(DATA TO PROCESS begins)

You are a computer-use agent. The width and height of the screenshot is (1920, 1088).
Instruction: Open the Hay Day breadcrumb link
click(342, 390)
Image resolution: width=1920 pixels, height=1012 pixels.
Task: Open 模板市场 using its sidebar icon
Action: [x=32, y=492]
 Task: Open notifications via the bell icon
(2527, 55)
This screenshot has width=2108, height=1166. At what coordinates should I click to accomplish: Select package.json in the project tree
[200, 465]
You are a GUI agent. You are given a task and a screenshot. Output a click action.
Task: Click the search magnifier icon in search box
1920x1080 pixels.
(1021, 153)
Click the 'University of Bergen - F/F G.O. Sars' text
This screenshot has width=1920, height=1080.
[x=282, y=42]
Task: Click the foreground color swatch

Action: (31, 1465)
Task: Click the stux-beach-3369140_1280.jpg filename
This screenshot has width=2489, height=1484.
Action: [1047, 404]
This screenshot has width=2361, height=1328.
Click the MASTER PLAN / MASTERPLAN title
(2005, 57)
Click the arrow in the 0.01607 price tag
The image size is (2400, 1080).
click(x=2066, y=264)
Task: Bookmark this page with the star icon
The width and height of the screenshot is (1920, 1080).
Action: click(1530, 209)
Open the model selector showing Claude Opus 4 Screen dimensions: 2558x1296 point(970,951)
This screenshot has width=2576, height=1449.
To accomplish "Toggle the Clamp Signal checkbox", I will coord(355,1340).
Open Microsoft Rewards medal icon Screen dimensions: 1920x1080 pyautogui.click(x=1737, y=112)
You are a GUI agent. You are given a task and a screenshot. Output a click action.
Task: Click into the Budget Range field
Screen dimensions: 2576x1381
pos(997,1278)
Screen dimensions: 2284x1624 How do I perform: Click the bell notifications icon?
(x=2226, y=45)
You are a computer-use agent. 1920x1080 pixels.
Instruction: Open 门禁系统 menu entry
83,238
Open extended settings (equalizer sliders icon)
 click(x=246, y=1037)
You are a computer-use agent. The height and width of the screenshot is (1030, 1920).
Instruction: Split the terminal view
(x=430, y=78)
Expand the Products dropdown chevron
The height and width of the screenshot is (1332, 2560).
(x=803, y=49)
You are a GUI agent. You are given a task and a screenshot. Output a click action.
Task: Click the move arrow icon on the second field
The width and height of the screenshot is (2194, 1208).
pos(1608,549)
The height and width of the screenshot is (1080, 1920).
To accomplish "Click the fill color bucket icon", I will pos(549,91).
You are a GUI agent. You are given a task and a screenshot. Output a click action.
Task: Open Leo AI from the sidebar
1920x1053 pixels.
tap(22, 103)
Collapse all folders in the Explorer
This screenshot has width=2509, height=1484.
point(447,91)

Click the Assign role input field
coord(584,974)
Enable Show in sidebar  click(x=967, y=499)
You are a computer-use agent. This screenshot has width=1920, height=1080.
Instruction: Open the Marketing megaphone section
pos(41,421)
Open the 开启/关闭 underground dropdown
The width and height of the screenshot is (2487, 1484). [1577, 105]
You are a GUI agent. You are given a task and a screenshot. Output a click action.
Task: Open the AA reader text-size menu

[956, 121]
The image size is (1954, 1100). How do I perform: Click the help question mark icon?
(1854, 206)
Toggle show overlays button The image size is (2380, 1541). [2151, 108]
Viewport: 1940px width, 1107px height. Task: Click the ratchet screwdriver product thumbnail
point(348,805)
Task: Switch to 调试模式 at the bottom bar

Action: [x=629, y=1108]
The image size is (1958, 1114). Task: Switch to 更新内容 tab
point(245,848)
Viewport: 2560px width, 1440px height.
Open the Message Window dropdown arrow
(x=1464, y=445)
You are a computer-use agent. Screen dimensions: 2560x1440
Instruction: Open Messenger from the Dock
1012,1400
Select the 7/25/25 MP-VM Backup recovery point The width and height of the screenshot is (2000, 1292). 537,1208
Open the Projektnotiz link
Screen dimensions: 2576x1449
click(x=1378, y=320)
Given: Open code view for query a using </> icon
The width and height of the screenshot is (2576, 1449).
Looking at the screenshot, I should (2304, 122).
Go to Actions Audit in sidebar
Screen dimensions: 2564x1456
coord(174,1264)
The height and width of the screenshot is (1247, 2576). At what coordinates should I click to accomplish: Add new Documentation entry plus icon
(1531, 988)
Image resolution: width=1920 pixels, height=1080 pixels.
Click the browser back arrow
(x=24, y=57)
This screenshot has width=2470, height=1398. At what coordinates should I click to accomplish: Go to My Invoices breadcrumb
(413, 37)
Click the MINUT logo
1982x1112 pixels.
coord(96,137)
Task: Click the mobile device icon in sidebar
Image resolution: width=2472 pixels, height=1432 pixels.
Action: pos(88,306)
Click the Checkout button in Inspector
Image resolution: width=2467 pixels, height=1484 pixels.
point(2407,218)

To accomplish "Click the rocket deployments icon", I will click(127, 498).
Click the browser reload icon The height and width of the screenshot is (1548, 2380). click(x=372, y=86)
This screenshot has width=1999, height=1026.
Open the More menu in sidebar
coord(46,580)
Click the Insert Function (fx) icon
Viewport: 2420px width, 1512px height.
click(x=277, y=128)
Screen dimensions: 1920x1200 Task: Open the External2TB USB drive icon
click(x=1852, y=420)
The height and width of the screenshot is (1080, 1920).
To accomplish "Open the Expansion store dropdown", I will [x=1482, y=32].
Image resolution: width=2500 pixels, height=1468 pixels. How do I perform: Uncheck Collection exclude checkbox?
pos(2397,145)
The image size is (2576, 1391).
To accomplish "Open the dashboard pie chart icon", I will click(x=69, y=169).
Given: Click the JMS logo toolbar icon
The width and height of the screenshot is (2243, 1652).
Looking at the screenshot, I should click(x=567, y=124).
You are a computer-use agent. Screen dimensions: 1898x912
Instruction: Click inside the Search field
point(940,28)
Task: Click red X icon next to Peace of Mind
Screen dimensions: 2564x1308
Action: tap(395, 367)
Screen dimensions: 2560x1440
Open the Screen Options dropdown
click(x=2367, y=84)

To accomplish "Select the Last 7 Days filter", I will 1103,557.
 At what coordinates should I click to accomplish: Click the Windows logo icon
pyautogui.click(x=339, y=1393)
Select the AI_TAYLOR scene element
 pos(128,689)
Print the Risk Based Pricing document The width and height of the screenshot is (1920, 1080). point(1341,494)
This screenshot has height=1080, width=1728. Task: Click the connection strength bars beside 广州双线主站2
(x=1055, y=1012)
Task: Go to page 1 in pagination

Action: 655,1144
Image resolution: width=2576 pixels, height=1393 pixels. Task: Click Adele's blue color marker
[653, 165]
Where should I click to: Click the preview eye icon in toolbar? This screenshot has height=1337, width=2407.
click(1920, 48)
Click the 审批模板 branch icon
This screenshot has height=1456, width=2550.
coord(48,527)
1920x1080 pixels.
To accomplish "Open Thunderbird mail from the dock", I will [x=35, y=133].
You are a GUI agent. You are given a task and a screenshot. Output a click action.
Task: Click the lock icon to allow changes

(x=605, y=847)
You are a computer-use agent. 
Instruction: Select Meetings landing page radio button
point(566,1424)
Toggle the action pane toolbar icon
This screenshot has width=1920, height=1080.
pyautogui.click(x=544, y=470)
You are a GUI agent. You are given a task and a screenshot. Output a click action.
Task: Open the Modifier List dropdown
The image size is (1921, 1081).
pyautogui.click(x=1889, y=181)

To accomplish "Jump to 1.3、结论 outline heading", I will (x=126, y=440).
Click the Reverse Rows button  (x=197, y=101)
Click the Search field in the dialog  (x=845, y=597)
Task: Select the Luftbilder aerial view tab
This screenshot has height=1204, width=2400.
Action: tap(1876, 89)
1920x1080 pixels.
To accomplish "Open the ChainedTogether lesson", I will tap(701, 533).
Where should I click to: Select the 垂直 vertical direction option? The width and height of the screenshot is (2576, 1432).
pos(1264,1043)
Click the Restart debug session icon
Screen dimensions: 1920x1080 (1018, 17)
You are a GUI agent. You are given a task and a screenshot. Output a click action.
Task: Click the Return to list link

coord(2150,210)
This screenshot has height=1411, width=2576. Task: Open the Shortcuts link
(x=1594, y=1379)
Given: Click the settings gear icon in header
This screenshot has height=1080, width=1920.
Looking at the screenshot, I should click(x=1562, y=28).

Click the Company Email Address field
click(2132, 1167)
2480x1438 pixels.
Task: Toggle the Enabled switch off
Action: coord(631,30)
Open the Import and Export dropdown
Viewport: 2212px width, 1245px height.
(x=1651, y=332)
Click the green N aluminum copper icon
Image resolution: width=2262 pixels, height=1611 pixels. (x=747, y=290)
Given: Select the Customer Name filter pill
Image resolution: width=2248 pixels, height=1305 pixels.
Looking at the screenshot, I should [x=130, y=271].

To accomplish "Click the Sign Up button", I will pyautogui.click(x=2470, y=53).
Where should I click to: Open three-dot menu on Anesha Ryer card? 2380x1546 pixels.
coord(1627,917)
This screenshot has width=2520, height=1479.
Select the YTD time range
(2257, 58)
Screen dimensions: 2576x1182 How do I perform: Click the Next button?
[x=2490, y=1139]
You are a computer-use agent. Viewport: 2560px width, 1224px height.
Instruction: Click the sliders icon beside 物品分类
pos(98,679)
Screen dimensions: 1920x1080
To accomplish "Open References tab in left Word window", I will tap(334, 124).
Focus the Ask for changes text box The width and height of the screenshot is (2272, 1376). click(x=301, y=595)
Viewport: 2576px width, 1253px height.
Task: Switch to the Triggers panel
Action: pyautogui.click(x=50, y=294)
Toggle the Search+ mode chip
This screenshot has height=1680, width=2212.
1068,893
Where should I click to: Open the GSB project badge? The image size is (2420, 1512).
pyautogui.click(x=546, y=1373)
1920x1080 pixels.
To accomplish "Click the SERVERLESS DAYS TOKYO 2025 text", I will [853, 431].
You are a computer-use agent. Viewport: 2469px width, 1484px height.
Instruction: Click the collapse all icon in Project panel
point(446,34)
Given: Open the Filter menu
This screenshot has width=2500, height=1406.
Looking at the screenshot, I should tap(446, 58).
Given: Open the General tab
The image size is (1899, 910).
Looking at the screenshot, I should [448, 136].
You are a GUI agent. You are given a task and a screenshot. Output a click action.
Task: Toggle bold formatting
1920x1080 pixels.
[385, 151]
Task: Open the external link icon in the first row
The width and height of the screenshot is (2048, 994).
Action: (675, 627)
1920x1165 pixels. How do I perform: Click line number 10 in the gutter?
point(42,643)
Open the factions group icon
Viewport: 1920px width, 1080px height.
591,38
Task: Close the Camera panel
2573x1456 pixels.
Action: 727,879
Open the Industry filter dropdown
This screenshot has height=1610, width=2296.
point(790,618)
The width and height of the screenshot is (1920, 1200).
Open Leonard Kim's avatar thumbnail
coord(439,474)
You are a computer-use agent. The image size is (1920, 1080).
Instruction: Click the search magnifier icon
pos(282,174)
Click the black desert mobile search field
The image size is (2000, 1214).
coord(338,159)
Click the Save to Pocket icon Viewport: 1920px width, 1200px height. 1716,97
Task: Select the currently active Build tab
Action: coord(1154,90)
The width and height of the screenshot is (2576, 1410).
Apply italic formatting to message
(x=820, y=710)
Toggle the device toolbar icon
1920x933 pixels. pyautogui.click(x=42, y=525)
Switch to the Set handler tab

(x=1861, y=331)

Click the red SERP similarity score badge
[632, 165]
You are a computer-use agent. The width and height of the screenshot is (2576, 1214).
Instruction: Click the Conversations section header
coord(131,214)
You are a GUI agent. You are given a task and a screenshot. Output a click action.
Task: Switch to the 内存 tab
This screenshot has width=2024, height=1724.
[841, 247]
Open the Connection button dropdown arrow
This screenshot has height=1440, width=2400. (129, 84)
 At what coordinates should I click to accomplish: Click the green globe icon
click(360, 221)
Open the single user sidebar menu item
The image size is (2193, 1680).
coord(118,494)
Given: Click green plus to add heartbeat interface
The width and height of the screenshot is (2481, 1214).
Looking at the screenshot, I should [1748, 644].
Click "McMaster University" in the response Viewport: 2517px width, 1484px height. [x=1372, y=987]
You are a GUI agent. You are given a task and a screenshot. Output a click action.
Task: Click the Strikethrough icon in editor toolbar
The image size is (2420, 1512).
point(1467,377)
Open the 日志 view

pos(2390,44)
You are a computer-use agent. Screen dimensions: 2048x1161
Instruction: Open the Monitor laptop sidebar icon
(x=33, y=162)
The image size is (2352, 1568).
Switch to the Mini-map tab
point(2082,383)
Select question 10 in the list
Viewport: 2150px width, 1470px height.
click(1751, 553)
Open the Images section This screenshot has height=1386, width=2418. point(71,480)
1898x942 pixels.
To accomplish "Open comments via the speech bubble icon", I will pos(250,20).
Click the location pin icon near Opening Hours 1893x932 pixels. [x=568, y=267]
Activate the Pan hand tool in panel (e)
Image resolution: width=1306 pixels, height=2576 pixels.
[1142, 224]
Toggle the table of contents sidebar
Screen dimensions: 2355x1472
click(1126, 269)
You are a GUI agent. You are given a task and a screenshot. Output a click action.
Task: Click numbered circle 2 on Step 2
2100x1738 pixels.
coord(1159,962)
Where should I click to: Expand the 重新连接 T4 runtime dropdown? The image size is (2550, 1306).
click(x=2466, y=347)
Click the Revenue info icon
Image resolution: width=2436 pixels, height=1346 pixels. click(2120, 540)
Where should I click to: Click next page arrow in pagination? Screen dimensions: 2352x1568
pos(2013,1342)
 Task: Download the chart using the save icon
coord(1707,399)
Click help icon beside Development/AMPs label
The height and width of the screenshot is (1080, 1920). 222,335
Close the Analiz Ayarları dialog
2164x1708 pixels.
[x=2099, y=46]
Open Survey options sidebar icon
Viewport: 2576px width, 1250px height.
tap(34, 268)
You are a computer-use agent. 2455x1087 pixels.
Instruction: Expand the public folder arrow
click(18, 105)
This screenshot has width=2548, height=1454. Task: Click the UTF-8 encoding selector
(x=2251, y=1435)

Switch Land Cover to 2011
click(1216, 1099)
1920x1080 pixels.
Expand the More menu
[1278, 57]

(DATA TO PROCESS ends)

### TASK TO CARRY OUT
Across the entries, each line containing the word "dialog" is to be counted once; the total alone is to be given.

### SOLUTION TO THIS PROBLEM
2